Nadie sabe ahora de qué murió en el Puerta del Mar Francisco González
El fiscal retira la acusación de homicidio imprudente y deja la de falsificación
El fiscal retiró ayer la acusación de homicidio por imprudencia grave contra el jefe de Cirugía del hospital Puerta del Mar, José Manuel Vázquez Gallego, a quien responsabilizaba de la muerte por negligencia tras una operación del paciente Francisco González, y mantuvo la de falsificación de documento público, delito por el que reclamó cuatro años de prisión. Una forense explicó ayer en la Audiencia, en la segunda y última sesión del juicio, que no hay modo de saber cuál fue la causa del fallecimiento de Francisco González. Un cirujano de guardia firmó en su día, en mayo de 2000, el certificado de defunción. Como causa de la muerte, anotó que era "compatible" con tromboembolismo pulmonar masivo. Pero no hubo autopsia y hoy es imposible, por tanto, afirmar con una mínima certeza que Francisco González falleciese por el motivo apuntado por el médico que certificó la defunción.
Varios médicos, y también el procesado, insistieron en el juicio en que el tromboembolismo pulmonar sólo es una de las posibles causas de la muerte del paciente. Y una de las menos probables, añadieron. Ante esa circunstancia, el fiscal se vio obligado ayer a modificar su calificación. Si no se sabe de qué murió Francisco González, no hay forma de sostener que su muerte pudo provocarla el hecho de que, tras la operación a la que fue sometido, no le fuese administrado un fármaco: un anticoagulante que fue pautado antes de la intervención porque el paciente tenía un alto riesgo de padecer tromboembolismo. La retirada de la acusación por homicidio imprudente incluye la de la petición de indemnización para la familia del fallecido. El fiscal, que consideraba al Servicio Andaluz de Salud (SAS) responsable civil subsidiario, solicitaba que 115.000 euros para la viuda y 19.000 para cada uno de sus cinco hijos.

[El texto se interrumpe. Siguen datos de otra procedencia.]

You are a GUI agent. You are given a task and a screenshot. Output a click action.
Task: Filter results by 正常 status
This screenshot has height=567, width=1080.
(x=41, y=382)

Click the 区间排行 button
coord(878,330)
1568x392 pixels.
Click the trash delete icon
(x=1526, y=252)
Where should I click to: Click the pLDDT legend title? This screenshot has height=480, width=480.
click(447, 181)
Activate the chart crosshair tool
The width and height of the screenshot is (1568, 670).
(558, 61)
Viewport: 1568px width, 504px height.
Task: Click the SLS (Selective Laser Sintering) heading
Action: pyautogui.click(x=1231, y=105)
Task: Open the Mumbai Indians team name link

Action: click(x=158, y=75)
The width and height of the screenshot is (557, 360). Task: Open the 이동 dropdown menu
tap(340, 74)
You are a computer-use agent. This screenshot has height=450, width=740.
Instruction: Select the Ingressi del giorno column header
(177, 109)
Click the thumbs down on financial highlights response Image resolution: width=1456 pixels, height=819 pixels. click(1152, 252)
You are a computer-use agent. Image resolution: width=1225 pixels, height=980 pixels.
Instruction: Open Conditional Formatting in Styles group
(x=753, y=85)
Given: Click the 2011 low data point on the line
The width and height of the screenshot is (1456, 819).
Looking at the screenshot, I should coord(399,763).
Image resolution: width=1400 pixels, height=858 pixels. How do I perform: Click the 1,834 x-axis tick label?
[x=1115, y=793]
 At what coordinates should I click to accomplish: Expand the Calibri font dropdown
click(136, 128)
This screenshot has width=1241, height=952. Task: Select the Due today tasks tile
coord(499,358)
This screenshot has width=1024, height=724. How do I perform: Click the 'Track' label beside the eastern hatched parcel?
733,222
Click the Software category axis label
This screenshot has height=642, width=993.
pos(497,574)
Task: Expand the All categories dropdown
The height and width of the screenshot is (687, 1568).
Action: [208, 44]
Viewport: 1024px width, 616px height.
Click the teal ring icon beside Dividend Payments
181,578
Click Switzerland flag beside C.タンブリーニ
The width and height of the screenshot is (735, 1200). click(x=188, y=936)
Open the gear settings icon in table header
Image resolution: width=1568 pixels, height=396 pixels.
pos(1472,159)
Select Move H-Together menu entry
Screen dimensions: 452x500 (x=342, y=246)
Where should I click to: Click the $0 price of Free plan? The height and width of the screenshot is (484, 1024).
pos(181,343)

"Nunca pensé que tuviese tan poco valor un certificado médico. Poco, no. Ninguno", dijo ayer el fiscal en su alegato. "Ahora resulta", vino a añadir, "que tenemos un documento que certifica como causa de la muerte la más improbable de todas las causas. No es hasta ahora, en el juicio, cuando se dice, sin pudor alguno, que la probabilidad de que la muerte fuese por tromboembolismo era prácticamente despreciable. Y que ya cuando fallece el paciente había serias dudas sobre la causa de la muerte. Se ha llegado a decir hoy aquí que se anotaría en el certificado tromboembolismo porque entonces estaba de moda esa causa. Había serias dudas pero no se hizo la autopsia".
El fiscal mantuvo que el cirujano procesado quiso desviar responsabilidades ante una posible reclamación y que, tras el fallecimiento, modificó la hoja de tratamiento elaborada tras la operación y anotó en ella dos fármacos, entre ellos el anticoagulante que debió recibir el paciente. La enfermera que transcribió el contenido de esa hoja a la de enfermería aseguró en el juicio que esos dos medicamentos no estaban en la hoja que ella recibió. Por eso al paciente no le fue administrado el anticoagulante.
Dos peritos de la Policía ratificaron ayer su informe caligráfico: hubo alteración del documento. Otros dos peritos ratificaron el suyo: con la documentación que manejaron no pueden determinar si la hoja fue alterada. La defensa reclamó la absolución.